Posso ottenere lo statuto di protezione S?
Risposta breve
Sì, la Svizzera continua ad accogliere gli ucraini e a concedere lo statuto di protezione S, ma dal 1° novembre 2025 non viene più concesso automaticamente a tutti i richiedenti provenienti dall'Ucraina.
- La SEM verifica a quale categoria appartiene il richiedente e dove ha risieduto in Ucraina prima della partenza.
- Per le nuove decisioni, si tiene conto dell'ultima regione di residenza e della reale minaccia alla vita o alla salute a causa della violenza generalizzata.
- Si applica anche il principio di sussidiarietà: se una persona ha già un'altra opzione di protezione sicura, lo statuto S può essere negato.
Chi può ottenere lo statuto S
Secondo la decisione del Consiglio federale svizzero dell'8 ottobre 2025, dal 1° novembre 2025 lo statuto S può essere ottenuto dalle seguenti categorie di persone:
- cittadini ucraini che risiedevano in Ucraina prima del 24 febbraio 2022;
- i loro familiari: partner, figli minorenni e altri parenti stretti che erano totalmente o parzialmente a loro carico al momento della partenza;
- cittadini di altri Stati e apolidi che prima del 24 febbraio 2022 godevano di protezione internazionale o nazionale in Ucraina;
- cittadini di altri Stati e apolidi che avevano un permesso di soggiorno di breve durata o ordinario valido in Ucraina e non possono tornare in sicurezza e in modo permanente nel loro paese d'origine.
Lo statuto S viene concesso in base all'appartenenza a un gruppo definito, e non tramite una prova individuale completa di persecuzione, ma la SEM esamina comunque ogni domanda individualmente.

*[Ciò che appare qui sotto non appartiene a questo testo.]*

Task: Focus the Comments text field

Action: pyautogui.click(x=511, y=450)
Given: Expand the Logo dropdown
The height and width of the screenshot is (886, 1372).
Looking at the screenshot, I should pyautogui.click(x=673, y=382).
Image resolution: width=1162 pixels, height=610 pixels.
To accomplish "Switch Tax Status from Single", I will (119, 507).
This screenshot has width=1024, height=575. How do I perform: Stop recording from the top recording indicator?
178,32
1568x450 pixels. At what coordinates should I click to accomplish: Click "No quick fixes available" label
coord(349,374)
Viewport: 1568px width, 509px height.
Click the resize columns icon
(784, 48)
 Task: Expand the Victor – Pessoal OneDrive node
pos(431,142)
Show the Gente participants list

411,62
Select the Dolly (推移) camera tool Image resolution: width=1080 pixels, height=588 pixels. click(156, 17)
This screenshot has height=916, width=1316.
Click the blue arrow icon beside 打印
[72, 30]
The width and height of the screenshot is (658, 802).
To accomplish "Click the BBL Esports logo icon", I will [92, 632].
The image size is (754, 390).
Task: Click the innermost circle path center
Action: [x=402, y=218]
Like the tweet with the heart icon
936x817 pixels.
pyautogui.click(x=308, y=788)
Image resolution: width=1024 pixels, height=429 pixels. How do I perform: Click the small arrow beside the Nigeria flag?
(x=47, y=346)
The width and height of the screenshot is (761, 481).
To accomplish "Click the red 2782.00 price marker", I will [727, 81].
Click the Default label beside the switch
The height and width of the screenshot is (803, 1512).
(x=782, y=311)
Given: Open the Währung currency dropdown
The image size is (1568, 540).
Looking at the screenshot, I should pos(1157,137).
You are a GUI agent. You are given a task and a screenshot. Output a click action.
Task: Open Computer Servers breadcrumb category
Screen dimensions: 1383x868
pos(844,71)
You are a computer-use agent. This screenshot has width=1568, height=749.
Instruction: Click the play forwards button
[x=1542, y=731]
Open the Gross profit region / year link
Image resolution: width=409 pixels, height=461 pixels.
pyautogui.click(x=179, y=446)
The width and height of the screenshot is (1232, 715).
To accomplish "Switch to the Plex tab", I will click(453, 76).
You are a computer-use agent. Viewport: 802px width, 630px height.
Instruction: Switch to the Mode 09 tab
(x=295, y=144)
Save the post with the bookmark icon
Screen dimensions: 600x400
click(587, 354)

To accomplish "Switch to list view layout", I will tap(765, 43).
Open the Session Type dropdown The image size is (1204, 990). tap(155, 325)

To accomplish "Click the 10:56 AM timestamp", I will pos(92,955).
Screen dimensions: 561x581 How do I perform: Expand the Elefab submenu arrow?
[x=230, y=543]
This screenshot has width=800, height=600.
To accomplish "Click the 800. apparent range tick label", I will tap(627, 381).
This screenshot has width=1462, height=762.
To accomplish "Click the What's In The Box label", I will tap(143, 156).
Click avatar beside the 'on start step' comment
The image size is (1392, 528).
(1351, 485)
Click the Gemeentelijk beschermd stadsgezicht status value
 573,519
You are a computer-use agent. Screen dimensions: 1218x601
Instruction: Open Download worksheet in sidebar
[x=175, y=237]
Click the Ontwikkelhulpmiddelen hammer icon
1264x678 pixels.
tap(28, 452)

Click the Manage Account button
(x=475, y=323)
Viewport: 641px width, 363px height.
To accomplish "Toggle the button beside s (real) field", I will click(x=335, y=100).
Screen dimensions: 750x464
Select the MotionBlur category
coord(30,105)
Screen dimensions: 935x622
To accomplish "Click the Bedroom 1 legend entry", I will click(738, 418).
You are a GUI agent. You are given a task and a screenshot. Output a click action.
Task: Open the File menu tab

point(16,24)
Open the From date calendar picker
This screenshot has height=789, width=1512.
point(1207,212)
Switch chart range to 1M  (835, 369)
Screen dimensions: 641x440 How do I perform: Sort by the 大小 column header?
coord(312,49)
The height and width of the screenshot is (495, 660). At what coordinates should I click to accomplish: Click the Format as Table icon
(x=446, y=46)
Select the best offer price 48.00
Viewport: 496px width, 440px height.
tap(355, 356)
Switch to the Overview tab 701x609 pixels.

Cosa è cambiato dal 1° novembre 2025
A partire dal 1° novembre 2025, la SEM distingue tra le regioni dell'Ucraina in cui il ritorno è considerato ragionevolmente possibile o meno. Questa regola si applica a tutte le decisioni che la SEM prende dopo tale data, anche se la domanda è stata presentata in precedenza.
- Non esiste più una protezione automatica per tutti gli ucraini.
- Lo status S viene concesso solo a coloro che, prima della partenza, risiedevano in una regione con una reale minaccia alla vita o alla salute.
- Se una regione è considerata relativamente sicura, la SEM può rifiutare lo status S e, allo stesso tempo, verificare altre basi per la permanenza in Svizzera.

Regioni considerate relativamente sicure dalla Svizzera
In base alla decisione del Consiglio federale e alle spiegazioni della SEM, il ritorno è considerato ragionevolmente possibile per le seguenti regioni dell'Ucraina:
- Oblast di Volinia
- Oblast di Rivne
- Oblast di Leopoli
- Oblast di Ternopil
- Oblast della Transcarpazia
- Oblast di Ivano-Frankivsk
- Oblast di Chernivtsi
L'elenco può cambiare se la situazione della sicurezza in Ucraina dovesse modificarsi.
A chi viene solitamente rifiutato lo status S
- a persone che hanno risieduto l'ultima volta in una regione in cui il ritorno è considerato ragionevolmente possibile;
- a persone che hanno già uno status di protezione o un permesso di soggiorno in un altro paese;
- a persone che possono tornare in modo sicuro e permanente nel loro paese d'origine o in un altro paese sicuro;
- a persone per le quali sussistono motivi legali di rifiuto ai sensi dell'art. 73 della Legge sull'asilo, in particolare a causa di minacce alla sicurezza o gravi reati.
Cosa succede dopo il rifiuto
Se lo status S viene rifiutato perché il ritorno in una determinata regione è considerato possibile, la SEM emette una decisione di allontanamento. Se l'allontanamento è legalmente impossibile o irragionevole, alla persona può essere concessa un'ammissione provvisoria. Separatamente, rimane la possibilità di presentare una normale domanda d'asilo.
Importante sapere
- Le nuove regole si applicano a tutte le decisioni della SEM prese dopo il 1° novembre 2025.
- Le persone che hanno già ottenuto lo status S in Svizzera non lo perdono automaticamente.
- I membri della famiglia di persone che hanno già lo status S in Svizzera possono continuare a rientrare nelle regole del ricongiungimento familiare.